Antibiotics: Love towards the magical pill for every illness (Apparently)

Recently, my 2 year old daughter had a fever for couple of days. The doctor we consulted has over 20 years of clinical experience, so naturally, there was a certain level of trust. What followed left me genuinely shocked. He diagnosed it as a viral fever and, in the same breath, prescribed an antibiotic. For a moment, I wondered if I had misheard him. Viral fever… antibiotics. From a doctor with decades of practice. That single prescription said more about the state of our medical decision-making than any medical journal ever could.

Walk into a clinic with a sore throat, mild fever, or a cough that started yesterday, and there’s a good chance you’ll walk out with a prescription that includes antibiotics. No tests, no culture, no confirmation — just faith. Because why wait for a diagnosis when we have Azithromycin, the modern cure-all?
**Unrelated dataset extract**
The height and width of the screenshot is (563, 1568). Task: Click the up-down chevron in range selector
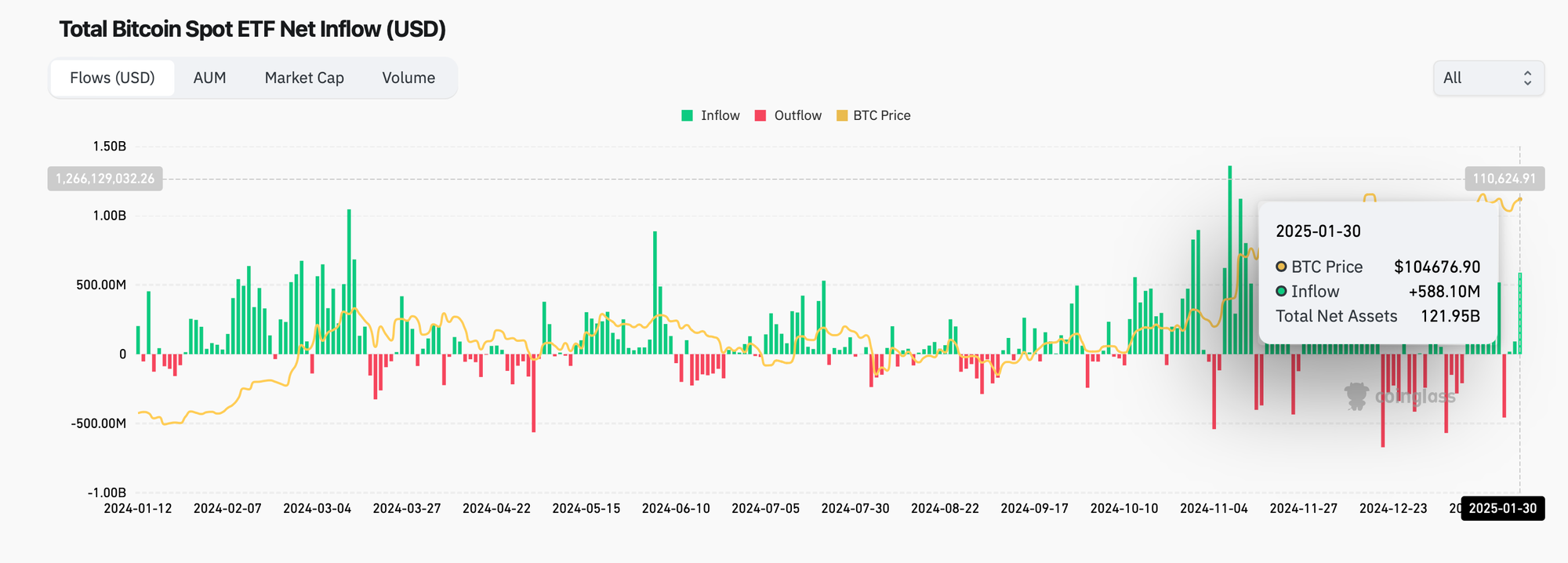pyautogui.click(x=1527, y=78)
Welcome to a world where antibiotics are treated less like serious medical tools and more like paracetamol with better branding.

The Fastest Diagnosis: “Let’s Start Antibiotics”

In many cases, the diagnostic process goes something like this:

  • Patient: “Doctor, I have fever.”
  • Doctor: “How many days?”
  • Patient: “Two.”
  • Doctor: writes prescription “Start antibiotics.”

Neither blood work. Nor throat swab. Not even an explanation of whether the infection is viral or bacterial. Just “start it, we’ll see.” Because clearly, the human body cannot be trusted to fight anything on its own anymore.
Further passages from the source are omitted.